TAGBILARAN CITY, Bohol, June 5 (PIA) -- Health experts at the national level suggest capacitating local hospitals to be efficient enough to treat patients.

This as Bohol nears its target of reaching herd immunity against COVID-19 that has since killed 682 Boholanos.

The Department of Health (DOH) has emphasized the need to capacitate local health providers in primary health care facilities and infirmaries to depopulate tertiary and secondary hospital beds for other critical cases. 

Vaccinating 71.57% of its target 80% of eligible population of 1,106,084, Bohol still needs to vaccinate 103,267 individuals to achieve the herd immunity threshold.

An 80% vaccination coverage of its eligible population allows the national task force to downgrade Bohol’s COVID alert status to Alert Level 1.

According to DOH, only when COVID-19 is declared as endemic can the country fully open its economy and allow its people to step into the new normal.

By declaring COVID-19 from being a pandemic into an endemic, this means that COVID-19 may still around but it has become an insignificant threat in disrupting daily lives, according to the World Health Organization.

However, the Bohol Inter Agency Task Force on the Management of Emerging Infectious Diseases, through its Emergency Operations Center (EOC), reported on May 27 a critical risk in bed and specialized equipment utilization in its main and COVID-19 dedicated hospital.

At the Gov.

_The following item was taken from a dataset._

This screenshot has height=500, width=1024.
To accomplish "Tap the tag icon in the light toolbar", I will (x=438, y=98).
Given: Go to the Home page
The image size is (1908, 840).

Celestino Gallares Memorial Hospital, Bohol’s only tertiary hospital dedicated to COVID-19, the utilization of its COVID Intensive Care Unit (ICU) beds is at 61% with eight of its 13 beds occupied.

In its COVID-19 ward beds, all the 14 beds have patients on them, reporting a critical risk.

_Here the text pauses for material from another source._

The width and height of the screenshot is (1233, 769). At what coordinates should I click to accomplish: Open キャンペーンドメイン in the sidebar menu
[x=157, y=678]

The hospital’s COVID-19 isolation beds are also at critical risk with all 14 beds occupied, according to the EOC.

Of its COVID-19 mechanical ventilators, eight of its 18 units are available.

At Bohol’s primary hospitals, all the four COVID-19 ICU beds remain unoccupied, seven of its 61 COVID-19 ward beds are occupied, while 51 of the total 103 COVID-19 isolation beds are occupied.

Of the total five COVID-19 mechanical ventilators, only one is occupied, according to the EOC.

In its infirmaries, nine of the 16 total COVID-19 wards are available while 22 of 37 isolation beds are unoccupied.

These clinics do not have mechanical ventilators and COVID-19 ICU beds. (RAHC/PIA7 Bohol)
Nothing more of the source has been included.